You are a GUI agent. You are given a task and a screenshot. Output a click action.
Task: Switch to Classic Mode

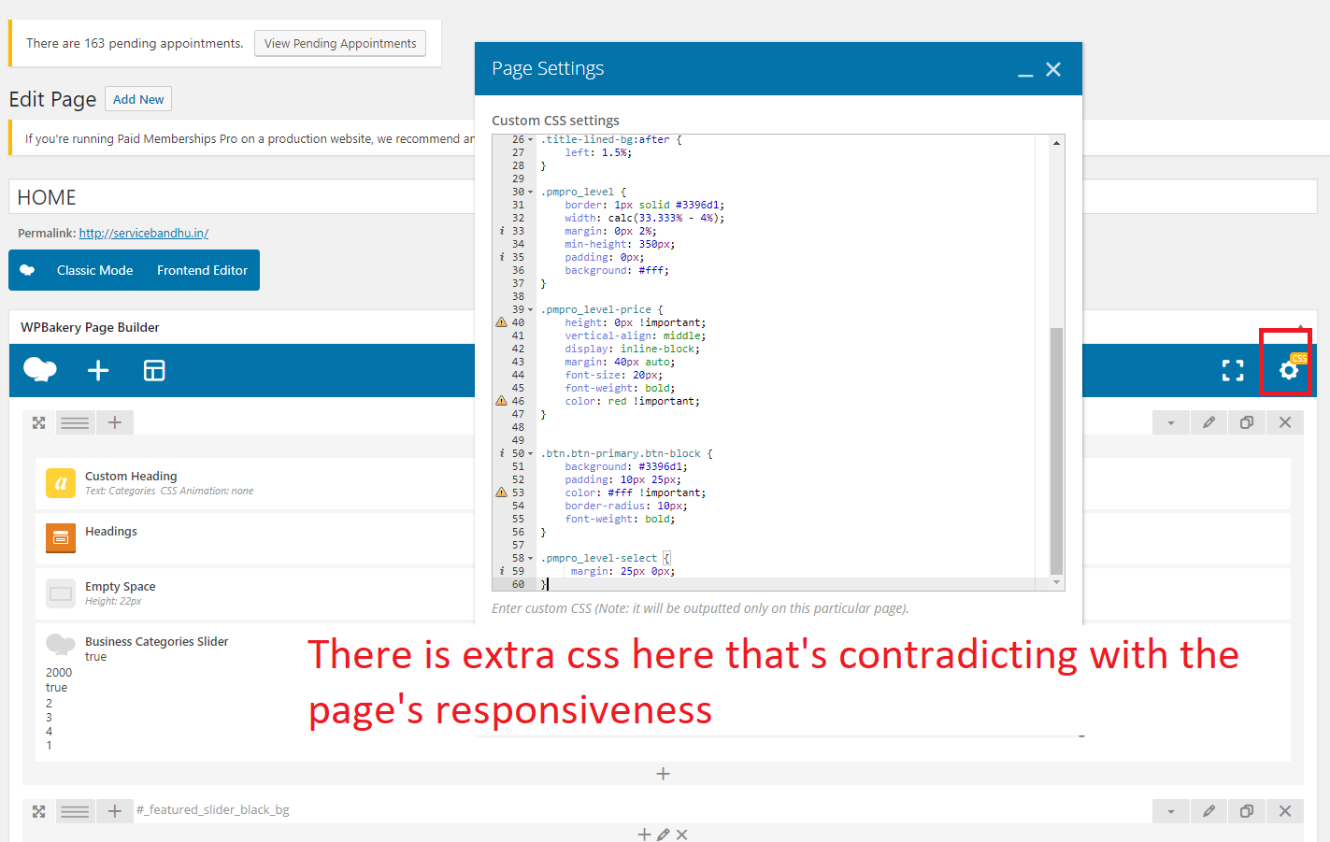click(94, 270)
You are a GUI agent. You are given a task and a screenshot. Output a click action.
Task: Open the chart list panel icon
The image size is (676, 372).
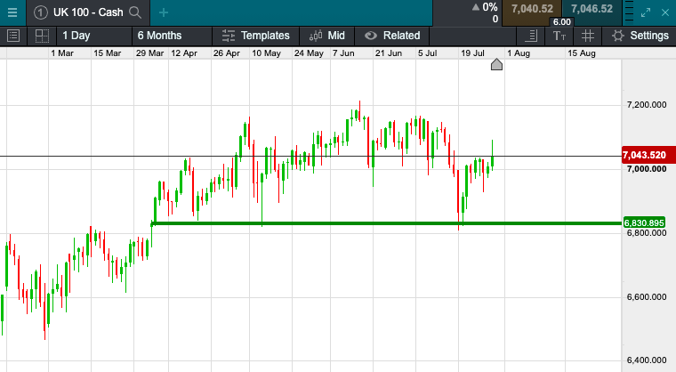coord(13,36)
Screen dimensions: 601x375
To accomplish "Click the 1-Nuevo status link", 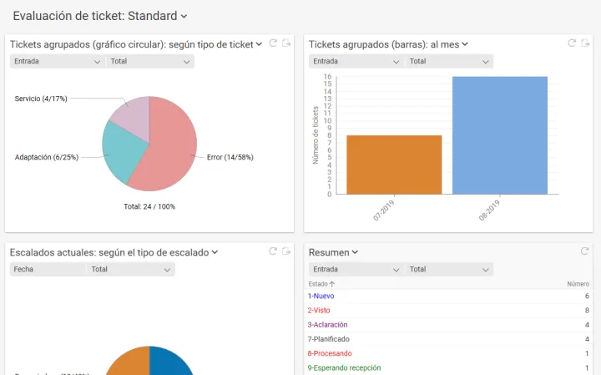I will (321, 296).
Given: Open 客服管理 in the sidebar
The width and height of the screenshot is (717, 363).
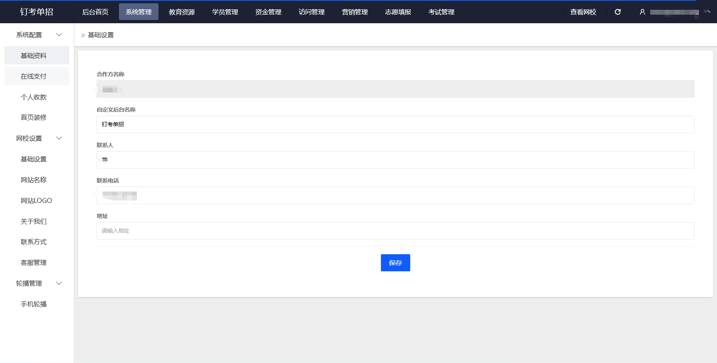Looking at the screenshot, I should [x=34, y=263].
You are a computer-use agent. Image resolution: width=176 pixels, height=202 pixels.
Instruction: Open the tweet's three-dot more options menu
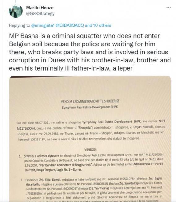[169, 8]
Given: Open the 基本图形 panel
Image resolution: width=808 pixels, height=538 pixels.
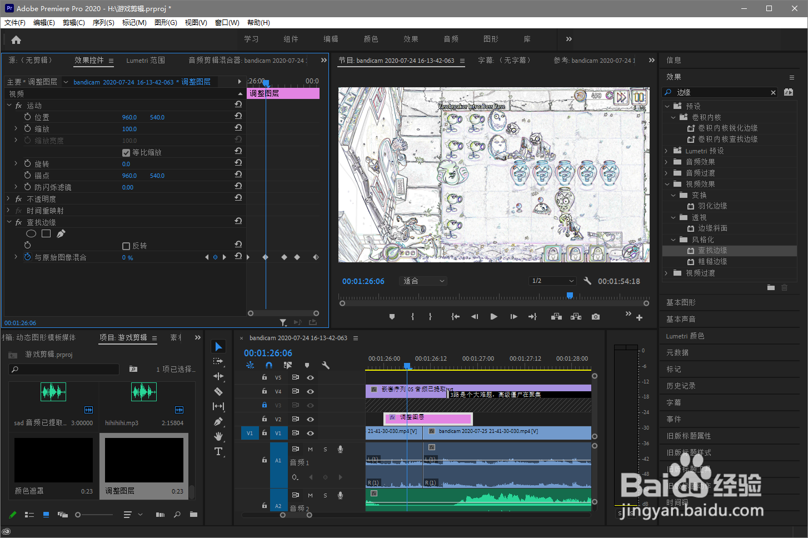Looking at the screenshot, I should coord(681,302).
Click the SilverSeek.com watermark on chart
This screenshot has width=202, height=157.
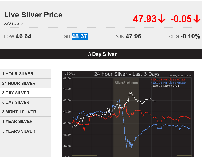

◆ ◆ ◆ ◆ ◆

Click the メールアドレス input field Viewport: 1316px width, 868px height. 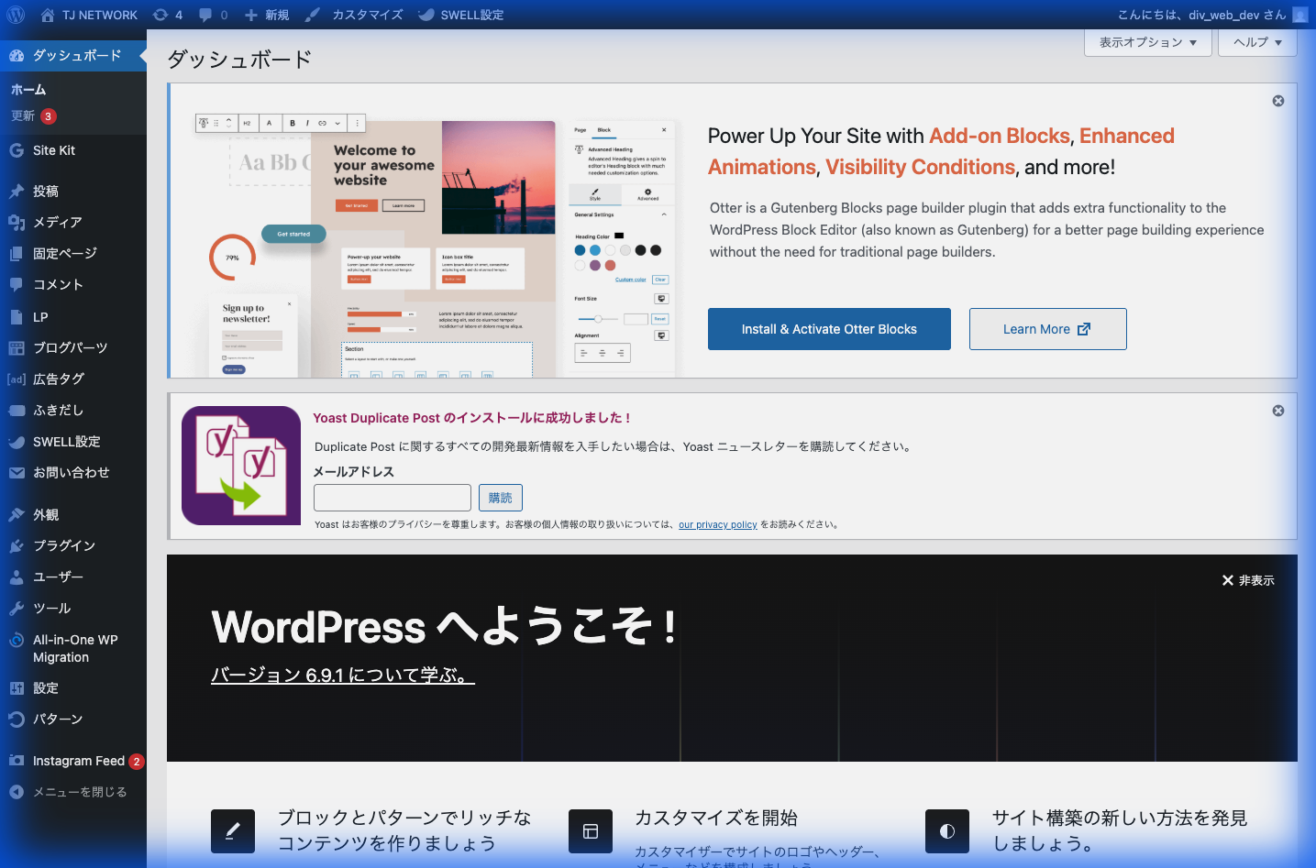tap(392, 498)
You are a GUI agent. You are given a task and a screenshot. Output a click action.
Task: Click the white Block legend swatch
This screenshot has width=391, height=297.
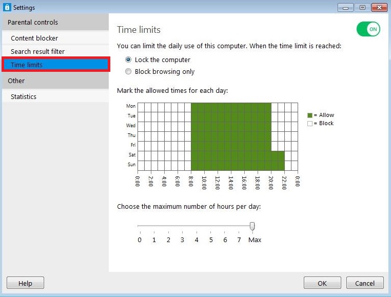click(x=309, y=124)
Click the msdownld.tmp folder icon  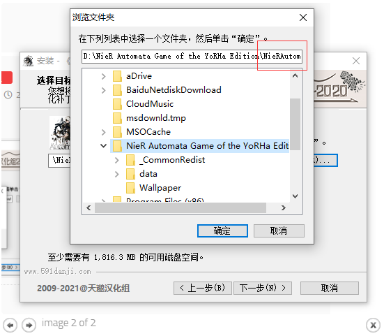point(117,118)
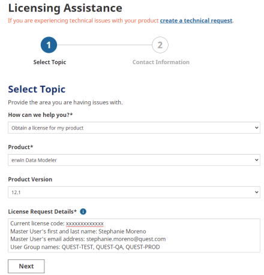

◆ ◆ ◆ ◆ ◆

**Görev**. Lütfen yukarıdaki öğelerde "panel" dizesini içeren bütün satırları topla ve her birini olduğu gibi yaz. Büyük ve küçük harf farkı dikkate alınmalı.

**Beklenen Yanıt**.
Task: Open the chart list panel icon
Given: Open the 基本图形 panel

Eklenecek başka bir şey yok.